### QUESTIONS TO ANSWER
1 > Return the part of the Philip Pargeter biography starting with "Pargeter was appointed" and going on through "Gray and Burke.".
2 > Summarize the Philip Pargeter biography in two sentences.
3 > Continue the Philip Pargeter biography from the point where it stops.

==== SUPPLIED TEXT ====

Philip Pargeter (born 13 June 1933, in Wolverhampton), West Midlands (United Kingdom), is the Titular Bishop of Valentiniana, and a retired Auxiliary Bishop of the Roman Catholic Archdiocese of Birmingham.

==Early life and ministry==

He is the son of Philip William Henry and Ellen Pargeter. Philip's family moved to Manchester when he was a child and he attended St Bede's College, a Catholic grammar school in that city. He studied at Oscott College, the Birmingham Diocesan Seminary. Bishop Pargeter was ordained to the sacred priesthood on 21 February 1959. He was on the teaching staff of Cotton College, a Catholic boarding school in Staffordshire for many years (1959–85), teaching geography and religious studies. In 1985, he was appointed Administrator (equivalent to Cathedral Dean) of St Chad's Cathedral, Birmingham, where he served until 1990. He was appointed a Canon of the Cathedral chapter in 1986.

==Episcopal career==

Pargeter was appointed auxiliary bishop of Birmingham on 20 November 1989, and ordained to the episcopate on 21 February 1990 in St Chad's Cathedral: the principal consecrator was Archbishop Maurice Couve de Murville, assisted by Bishops Gray and Burke.

==== INFORMATION PROVIDED ====

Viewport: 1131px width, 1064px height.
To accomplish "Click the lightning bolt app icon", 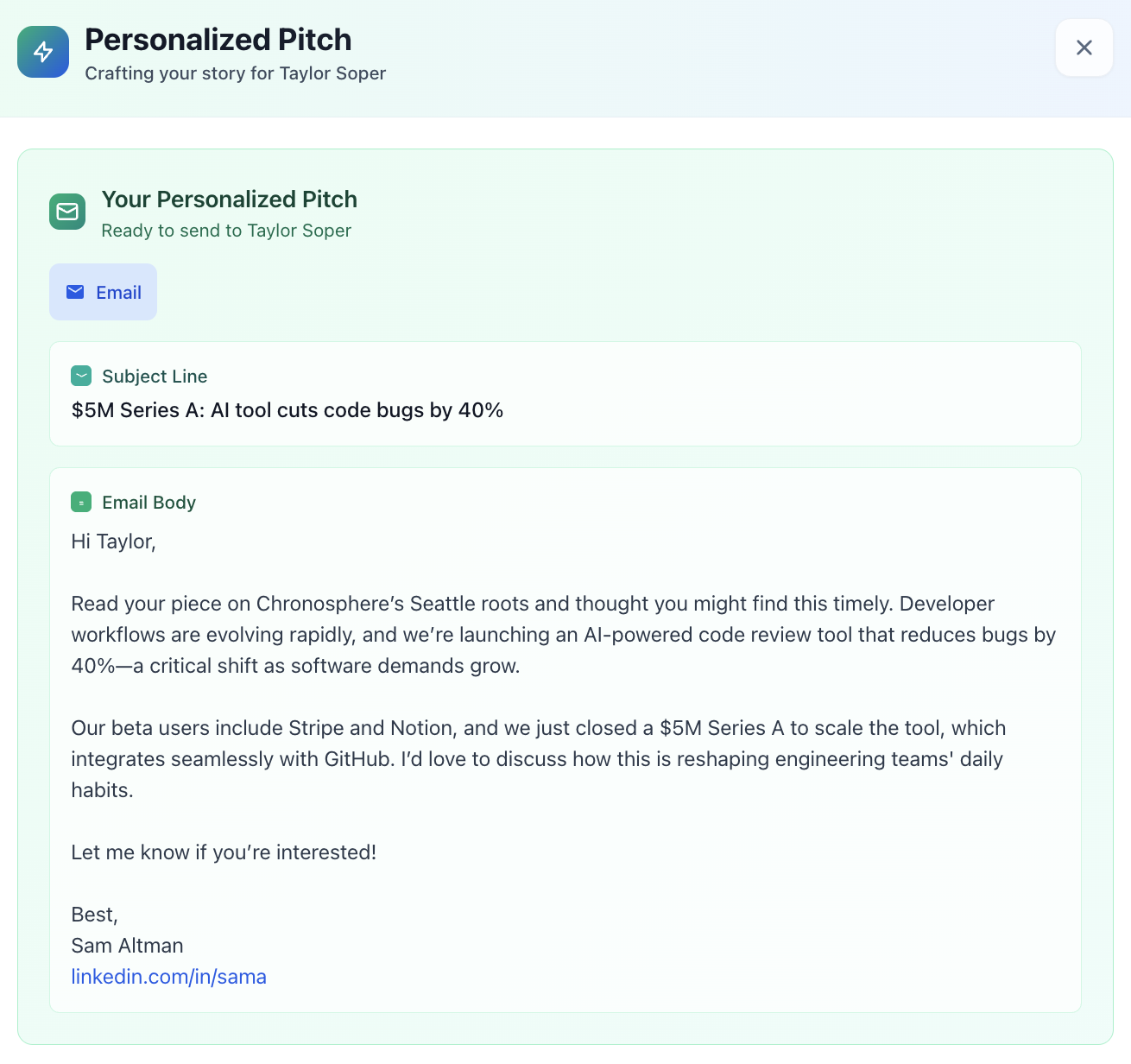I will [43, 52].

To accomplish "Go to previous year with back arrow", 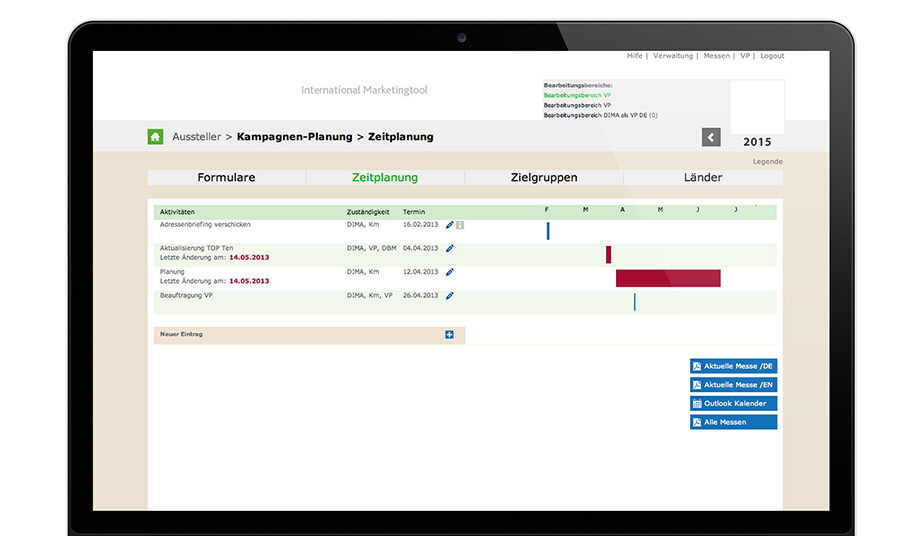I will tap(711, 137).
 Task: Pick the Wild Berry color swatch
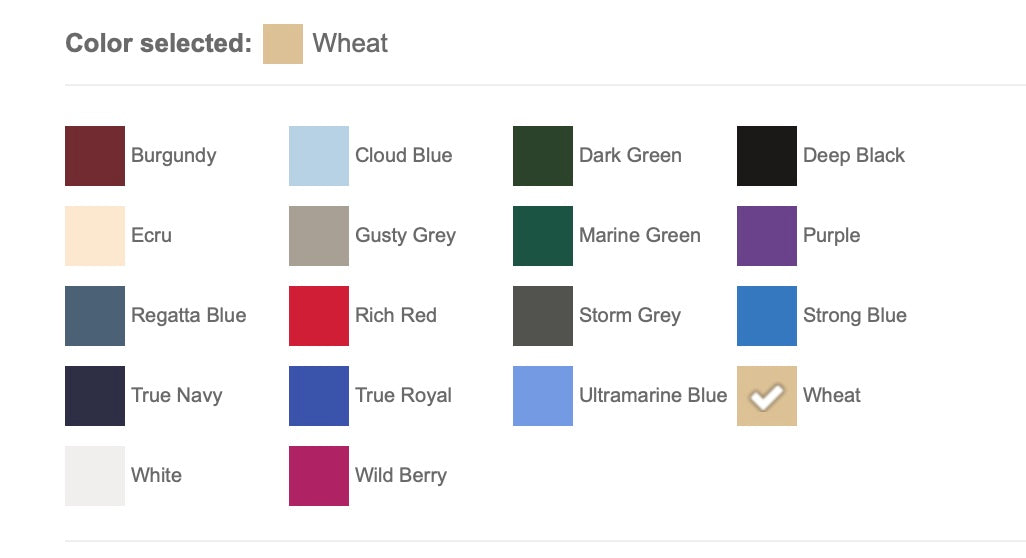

====

### OUTPUTS FOR THE TASKS
1 >
Pargeter was appointed auxiliary bishop of Birmingham on 20 November 1989, and ordained to the episcopate on 21 February 1990 in St Chad's Cathedral: the principal consecrator was Archbishop Maurice Couve de Murville, assisted by Bishops Gray and Burke.

2 > Philip Pargeter, born 13 June 1933 in Wolverhampton, is the Titular Bishop of Valentiniana and a retired Auxiliary Bishop of the Roman Catholic Archdiocese of Birmingham. Ordained a priest on 21 February 1959, he taught at Cotton College from 1959 to 1985 and served as Administrator of St Chad's Cathedral, Birmingham, from 1985 to 1990, and he was ordained a bishop in that cathedral on 21 February 1990.

3 >
In accordance with Canon law, he submitted his resignation to the Pope on his 75th birthday, although it was not accepted at that time. A Golden Jubilee Mass of his priestly ordination was celebrated in the Metropolitan Cathedral & Basilica of St Chad on 6 May 2009. Pargeter retired as Auxiliary Bishop in 2009, and his resignation was accepted on 31 July that year.

He has an episcopal coat of arms and his episcopal motto is Servite Domino Cum Laetitia (Serve the Lord with Gladness).

==Personal life==

He lists his recreations in Who's Who as reading, listening to music and walking. He lives in Sutton Coldfield, Birmingham.